**WORK INSTRUCTION**
Repeat every entry in full. Match each line exactly.

Stored data
"""
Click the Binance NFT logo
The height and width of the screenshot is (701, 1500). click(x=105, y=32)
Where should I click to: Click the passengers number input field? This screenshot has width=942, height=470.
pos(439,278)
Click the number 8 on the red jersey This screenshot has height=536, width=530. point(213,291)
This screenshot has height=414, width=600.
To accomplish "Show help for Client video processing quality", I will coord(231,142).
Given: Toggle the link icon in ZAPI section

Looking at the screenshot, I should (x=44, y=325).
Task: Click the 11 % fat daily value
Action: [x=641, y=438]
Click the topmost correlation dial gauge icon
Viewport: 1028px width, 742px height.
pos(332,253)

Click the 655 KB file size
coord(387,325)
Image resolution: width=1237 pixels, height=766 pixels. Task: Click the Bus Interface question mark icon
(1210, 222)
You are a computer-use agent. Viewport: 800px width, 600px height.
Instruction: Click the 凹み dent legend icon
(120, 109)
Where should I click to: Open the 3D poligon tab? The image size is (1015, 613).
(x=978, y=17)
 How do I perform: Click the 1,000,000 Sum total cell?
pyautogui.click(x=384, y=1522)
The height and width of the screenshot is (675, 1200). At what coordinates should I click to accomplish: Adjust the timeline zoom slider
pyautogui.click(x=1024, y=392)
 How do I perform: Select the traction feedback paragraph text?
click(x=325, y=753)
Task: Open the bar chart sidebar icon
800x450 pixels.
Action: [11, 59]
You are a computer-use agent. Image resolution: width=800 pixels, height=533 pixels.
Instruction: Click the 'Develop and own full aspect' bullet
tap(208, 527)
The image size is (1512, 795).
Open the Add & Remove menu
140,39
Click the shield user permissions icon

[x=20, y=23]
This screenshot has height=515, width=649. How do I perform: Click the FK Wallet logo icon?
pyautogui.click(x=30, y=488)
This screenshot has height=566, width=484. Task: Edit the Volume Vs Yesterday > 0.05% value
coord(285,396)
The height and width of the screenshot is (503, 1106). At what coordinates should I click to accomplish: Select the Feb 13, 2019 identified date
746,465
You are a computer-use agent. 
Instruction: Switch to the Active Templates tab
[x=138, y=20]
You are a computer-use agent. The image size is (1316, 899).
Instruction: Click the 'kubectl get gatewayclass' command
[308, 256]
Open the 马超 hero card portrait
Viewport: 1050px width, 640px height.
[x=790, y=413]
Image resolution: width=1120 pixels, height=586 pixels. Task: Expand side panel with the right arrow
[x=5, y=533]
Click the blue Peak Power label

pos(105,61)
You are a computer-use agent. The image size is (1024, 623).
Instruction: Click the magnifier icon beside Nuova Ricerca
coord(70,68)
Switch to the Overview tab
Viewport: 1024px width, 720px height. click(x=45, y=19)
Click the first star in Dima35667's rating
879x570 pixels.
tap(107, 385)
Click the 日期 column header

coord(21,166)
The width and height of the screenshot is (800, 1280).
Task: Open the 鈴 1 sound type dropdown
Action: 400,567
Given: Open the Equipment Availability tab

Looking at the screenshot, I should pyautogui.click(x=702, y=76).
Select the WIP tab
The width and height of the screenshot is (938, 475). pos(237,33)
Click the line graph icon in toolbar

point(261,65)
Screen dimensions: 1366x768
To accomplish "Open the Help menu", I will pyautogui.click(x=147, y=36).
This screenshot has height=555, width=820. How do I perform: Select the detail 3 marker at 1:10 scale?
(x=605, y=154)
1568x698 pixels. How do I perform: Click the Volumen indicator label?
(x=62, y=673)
"""
**SOLUTION**
Click the Binance NFT logo
The height and width of the screenshot is (701, 1500). click(x=105, y=32)
Where should I click to: Click the passengers number input field? This screenshot has width=942, height=470.
pos(439,278)
Click the number 8 on the red jersey This screenshot has height=536, width=530. point(213,291)
This screenshot has height=414, width=600.
To accomplish "Show help for Client video processing quality", I will coord(231,142).
Given: Toggle the link icon in ZAPI section

Looking at the screenshot, I should (x=44, y=325).
Task: Click the 11 % fat daily value
Action: [x=641, y=438]
Click the topmost correlation dial gauge icon
Viewport: 1028px width, 742px height.
pos(332,253)

Click the 655 KB file size
coord(387,325)
Image resolution: width=1237 pixels, height=766 pixels. Task: Click the Bus Interface question mark icon
(1210, 222)
You are a computer-use agent. Viewport: 800px width, 600px height.
Instruction: Click the 凹み dent legend icon
(120, 109)
Where should I click to: Open the 3D poligon tab? The image size is (1015, 613).
(x=978, y=17)
 How do I perform: Click the 1,000,000 Sum total cell?
pyautogui.click(x=384, y=1522)
The height and width of the screenshot is (675, 1200). At what coordinates should I click to accomplish: Adjust the timeline zoom slider
pyautogui.click(x=1024, y=392)
 How do I perform: Select the traction feedback paragraph text?
click(x=325, y=753)
Task: Open the bar chart sidebar icon
800x450 pixels.
Action: [11, 59]
You are a computer-use agent. Image resolution: width=800 pixels, height=533 pixels.
Instruction: Click the 'Develop and own full aspect' bullet
tap(208, 527)
The image size is (1512, 795).
Open the Add & Remove menu
140,39
Click the shield user permissions icon

[x=20, y=23]
This screenshot has height=515, width=649. How do I perform: Click the FK Wallet logo icon?
pyautogui.click(x=30, y=488)
This screenshot has height=566, width=484. Task: Edit the Volume Vs Yesterday > 0.05% value
coord(285,396)
The height and width of the screenshot is (503, 1106). At what coordinates should I click to accomplish: Select the Feb 13, 2019 identified date
746,465
You are a computer-use agent. 
Instruction: Switch to the Active Templates tab
[x=138, y=20]
You are a computer-use agent. The image size is (1316, 899).
Instruction: Click the 'kubectl get gatewayclass' command
[308, 256]
Open the 马超 hero card portrait
Viewport: 1050px width, 640px height.
[x=790, y=413]
Image resolution: width=1120 pixels, height=586 pixels. Task: Expand side panel with the right arrow
[x=5, y=533]
Click the blue Peak Power label

pos(105,61)
You are a computer-use agent. The image size is (1024, 623).
Instruction: Click the magnifier icon beside Nuova Ricerca
coord(70,68)
Switch to the Overview tab
Viewport: 1024px width, 720px height. click(x=45, y=19)
Click the first star in Dima35667's rating
879x570 pixels.
tap(107, 385)
Click the 日期 column header

coord(21,166)
The width and height of the screenshot is (800, 1280).
Task: Open the 鈴 1 sound type dropdown
Action: 400,567
Given: Open the Equipment Availability tab

Looking at the screenshot, I should pyautogui.click(x=702, y=76).
Select the WIP tab
The width and height of the screenshot is (938, 475). pos(237,33)
Click the line graph icon in toolbar

point(261,65)
Screen dimensions: 1366x768
To accomplish "Open the Help menu", I will pyautogui.click(x=147, y=36).
This screenshot has height=555, width=820. How do I perform: Select the detail 3 marker at 1:10 scale?
(x=605, y=154)
1568x698 pixels. How do I perform: Click the Volumen indicator label?
(x=62, y=673)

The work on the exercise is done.